Stored data entries:
====================
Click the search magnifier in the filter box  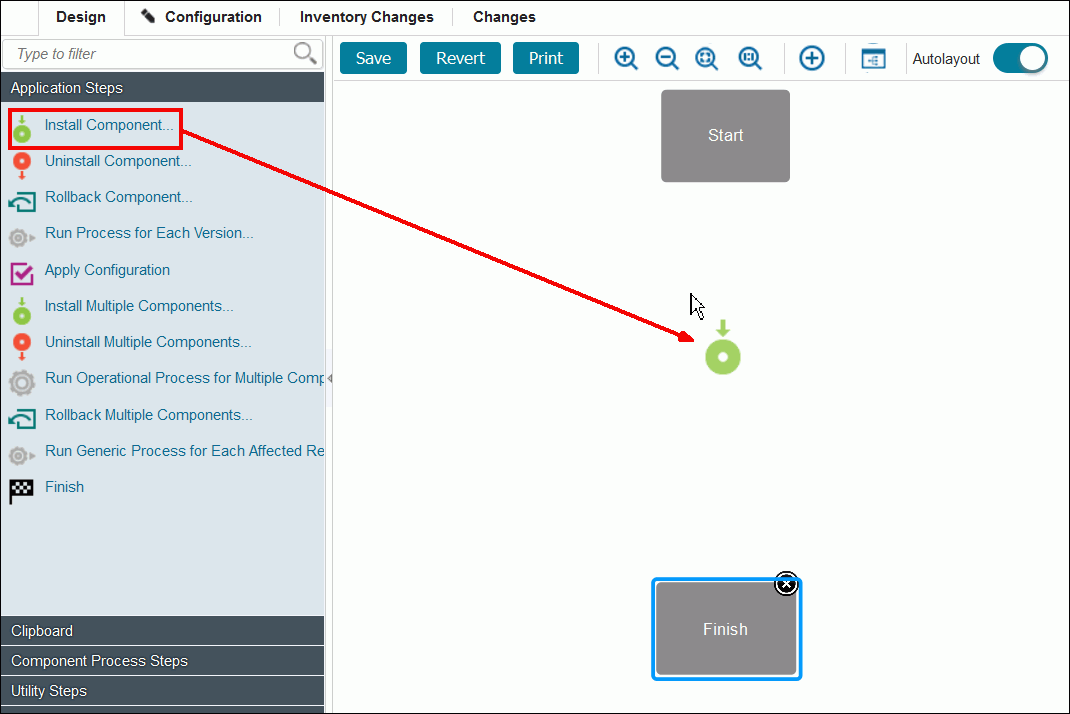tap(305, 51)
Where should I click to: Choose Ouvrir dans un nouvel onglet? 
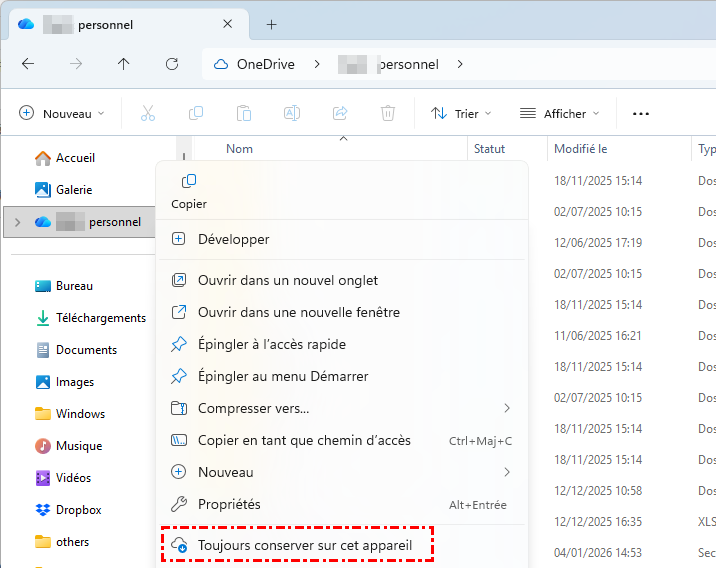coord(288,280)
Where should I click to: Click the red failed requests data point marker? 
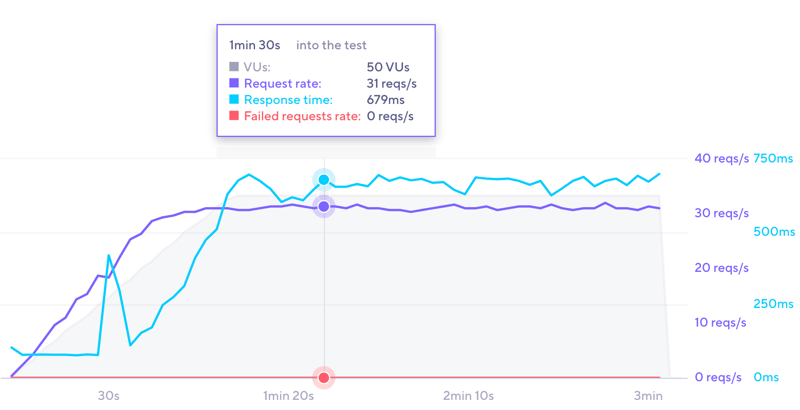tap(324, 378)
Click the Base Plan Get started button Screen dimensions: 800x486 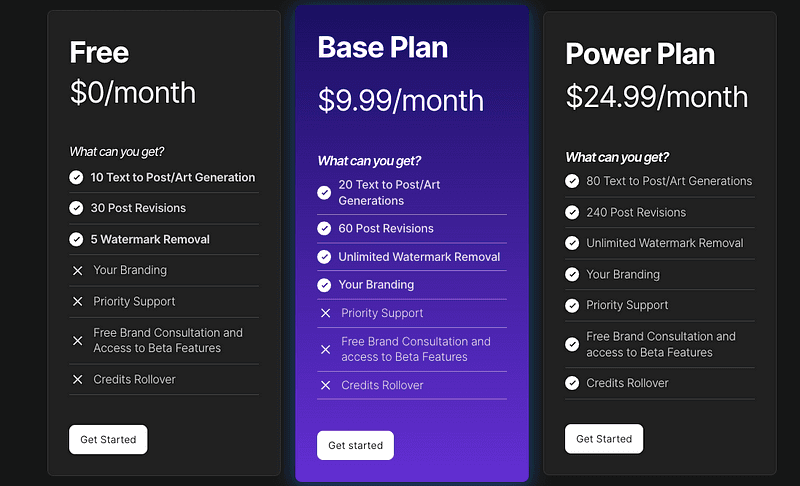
====================
Reproduce exactly the lines that run from the line holding "Where should I click to: Choose" through the final line of the entries, and omit every picture.

Where should I click to: Choose Ouvrir dans un nouvel onglet? 
coord(288,280)
Where should I click to: Click the red failed requests data point marker? 
tap(324, 378)
Click the Base Plan Get started button Screen dimensions: 800x486 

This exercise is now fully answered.